The government has also reversed the country’s historic ban on toxic gold mining, won after a long struggle, and targeted opponents of mining for persecution.

El Salvador led the world in 2017 when its legislature voted unanimously to pass a law that prohibits metal mining in the country. Public opinion polls conducted in 2007, 2015, and 2024 showed that more than 60 percent of the Salvadoran population opposes mining in order to preserve the water in their rivers. Despite this public opposition, the legislature — controlled by President Bukele — passed a new mining law in December 2024 that opens the country to mining without environmental protections.

International Allies against Mining in El Salvador support the majority view of the Salvadoran people that mining in El Salvador would exacerbate conditions in a country already grappling with high population density, water scarcity, deforestation, and pollution. They call on U.S. corporations and other foreign companies not to invest in a country whose government is accused of torture in its prisons and denies its citizens — such as Ruth López — the right to due process.
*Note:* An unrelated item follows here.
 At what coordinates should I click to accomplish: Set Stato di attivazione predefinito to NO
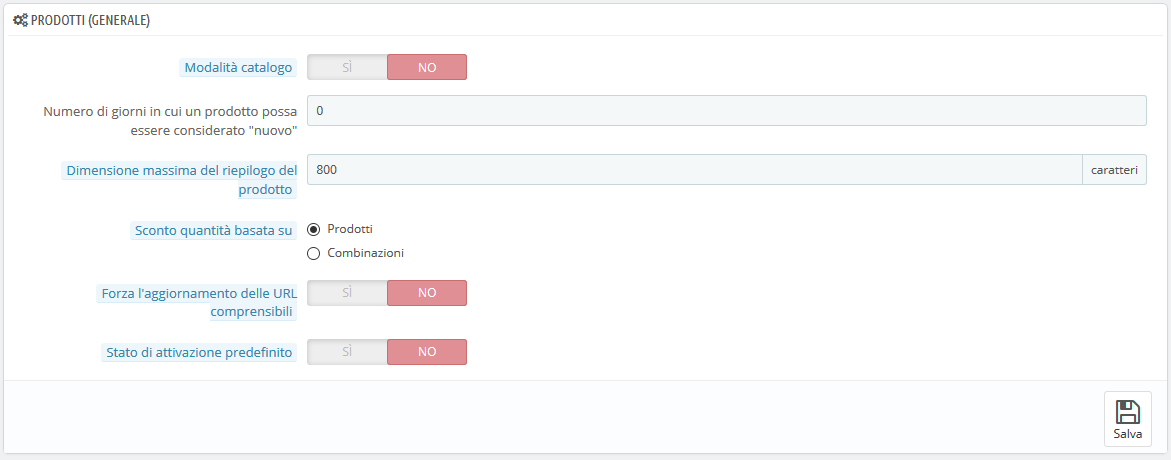tap(427, 352)
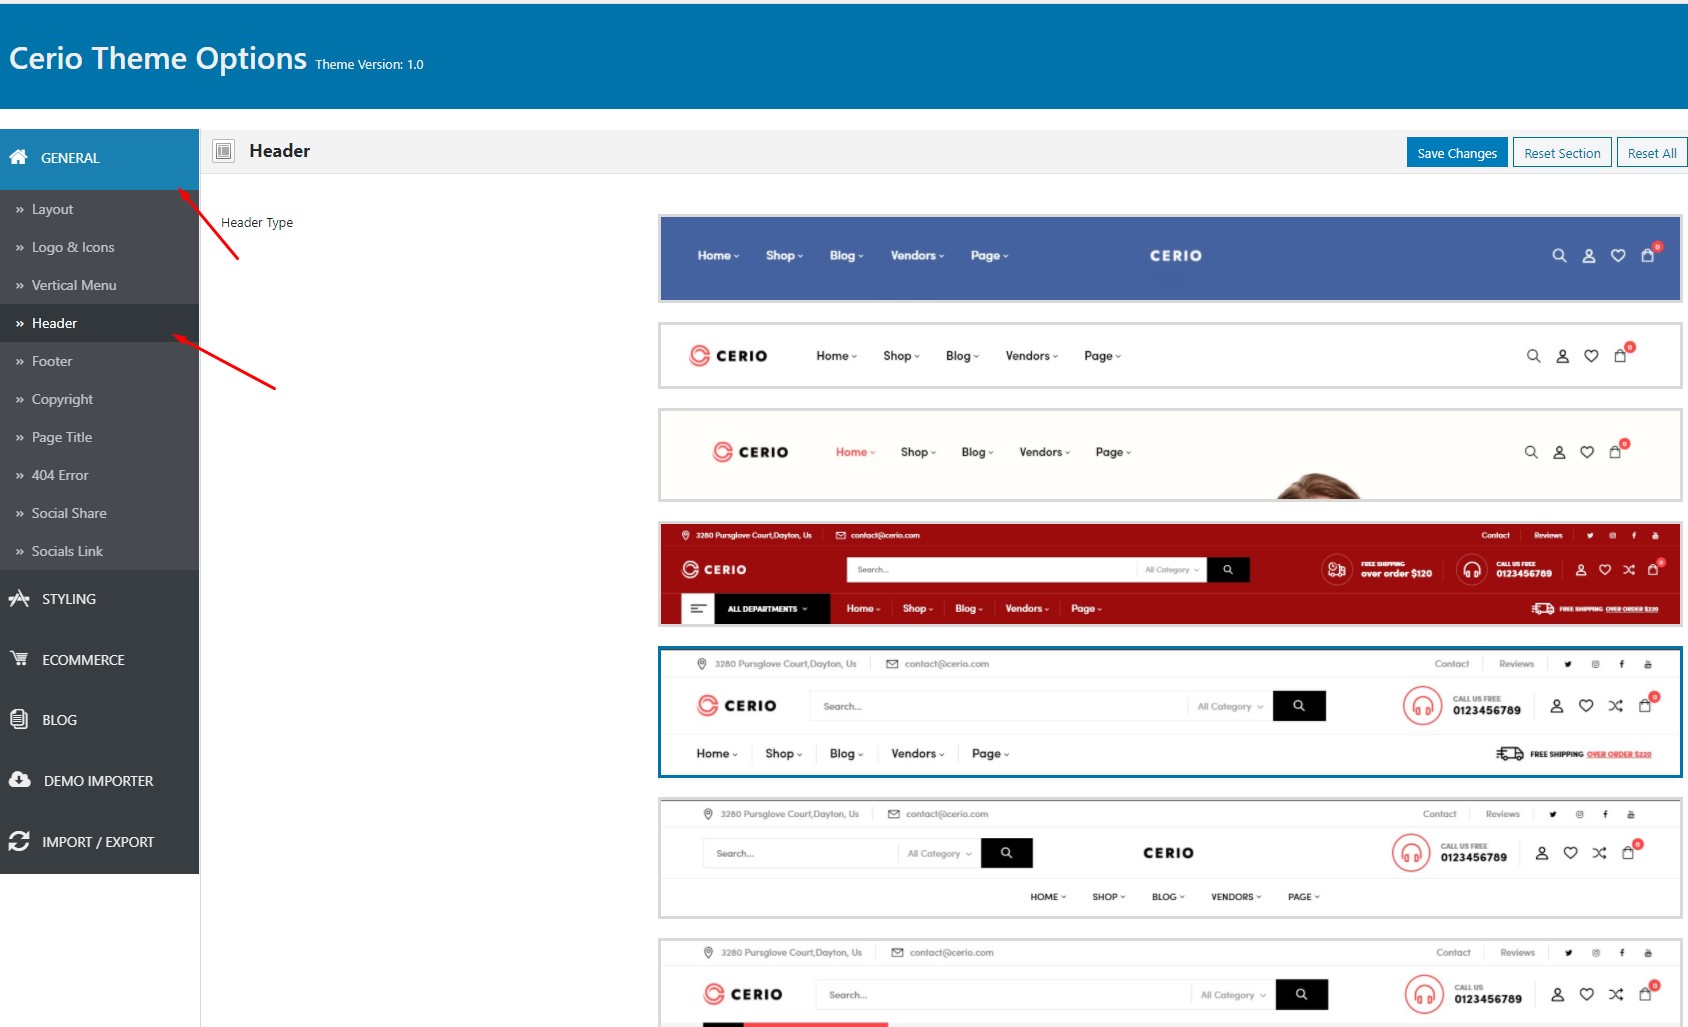Click the Demo Importer cloud icon
Screen dimensions: 1688x1027
[19, 780]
However, the Bukele administration continues to ignore human rights concerns and presses on with its promotional campaign: “El Salvador continues to break records in tourism, thanks to the policies and initiatives that have been promoted in recent years, marked by enormous progress in the area of security… which is attracting the attention of the entire world, ” the government claims.

Mexico is one of El Salvador’s top five trading partners and sources of investment. The application of the Estrada Doctrine of non-intervention is understandable. But in this case, it is not a matter of intervening; rather, the Mexican government should exert all possible diplomatic pressure to defend human rights in a sister nation and to ensure compliance with the Peace Accords signed at Chapultepec Castle in 1992.

An earlier, Spanish-language version of this piece was published by La Jornada.